Something is fishy in Denmark if you ask me.
every govern"mentally" challenged politician should be required to live on something as an insult as minimum wage for at least a month and see what their attitude would be like after that.
i haven't worked for minimum wage since i was a kid but i do have the economic common sense to understand that if the corporations were made to pay a wage that it takes to live on without arrogantly raising their prices to cover their lost revenue it would actually be more beneficial than letting every burger slinger get welfare because they don't get paid enough to pay their bills.
but the idea of the welfare cases being able to get a free cell phone at my expense (my taxes) when i have to pay for my own is bullsnot.
years ago while growing up in my home state of Florida,
i used to go to the pawn shops to buy my tools because while trying to work for a living every fossil and idiot on vacation visiting Florida would cry and complain about how the people from Florida were too expensive not the idiots who could afford to go on vacation every year.

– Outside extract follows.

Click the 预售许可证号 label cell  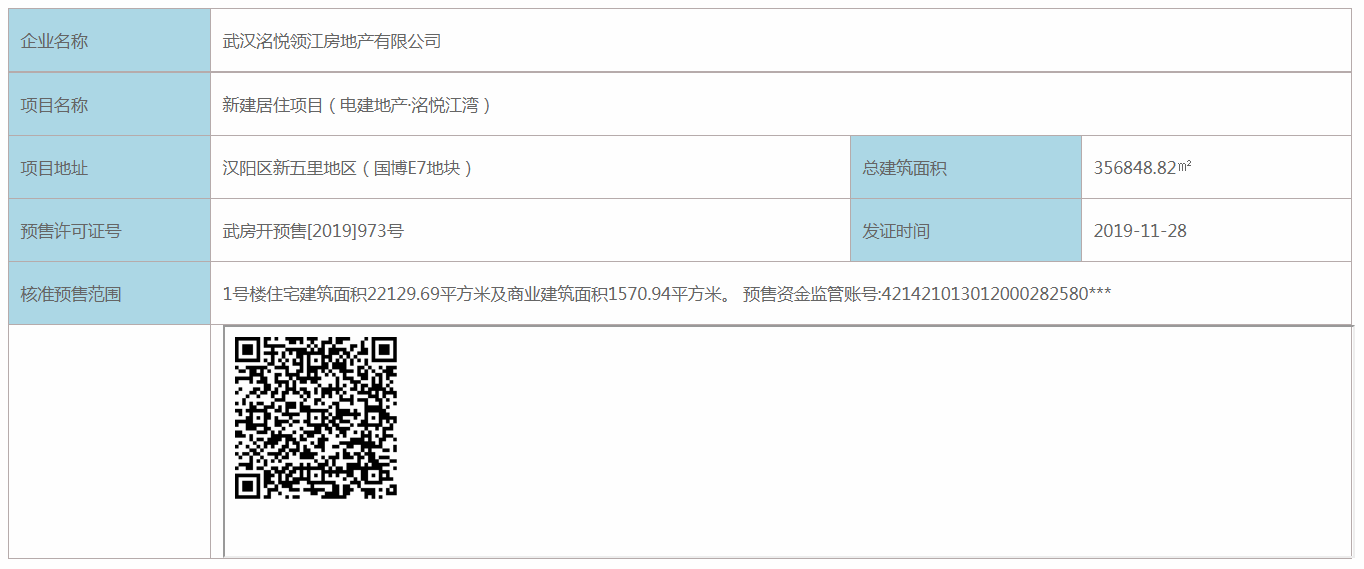pyautogui.click(x=110, y=230)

while at the pawn shops which were always next door to the welfare offices and i would see the welfare cases showing up to collect their welfare checks in cars with sound systems that not too many people trying to work for a living could afford,
the cars also had wheels that cost back then a few hundred dollars and they themselves were always wearing the "Mr. "T"" starter kit (all the gold around their necks).
We need a balanced budget amendment and we need it now. We don't need to increase the debt limit and we need to do things that will help the economy and the citizens of the USA, not the politicians or the ILLEGAL ALIENS. The first thing we need to do is get rid of the IRS, or convert them into fraud police for SS and Medicare/Medicaid. This alone would save about $500 billion a year. Then we need to secure the border and start a mass deportation program along with making laws that would penalize employers for hiring ILLEGAL ALIENS that would be stiff enough to never do it again. This alone would save us another $600 billion a year. Just these two things would save us enough to pay our interest for the year. Then we implement a FLAT TAX to help the economy fully recover and the jobs would flourish. This would also stop the corruption of our politicians by taking away their power to do favors for the lobbyists and contributors by making laws and changing the tax code. Wow, I should be a TEA PARTY candidate, huh. TEA PARTY on people.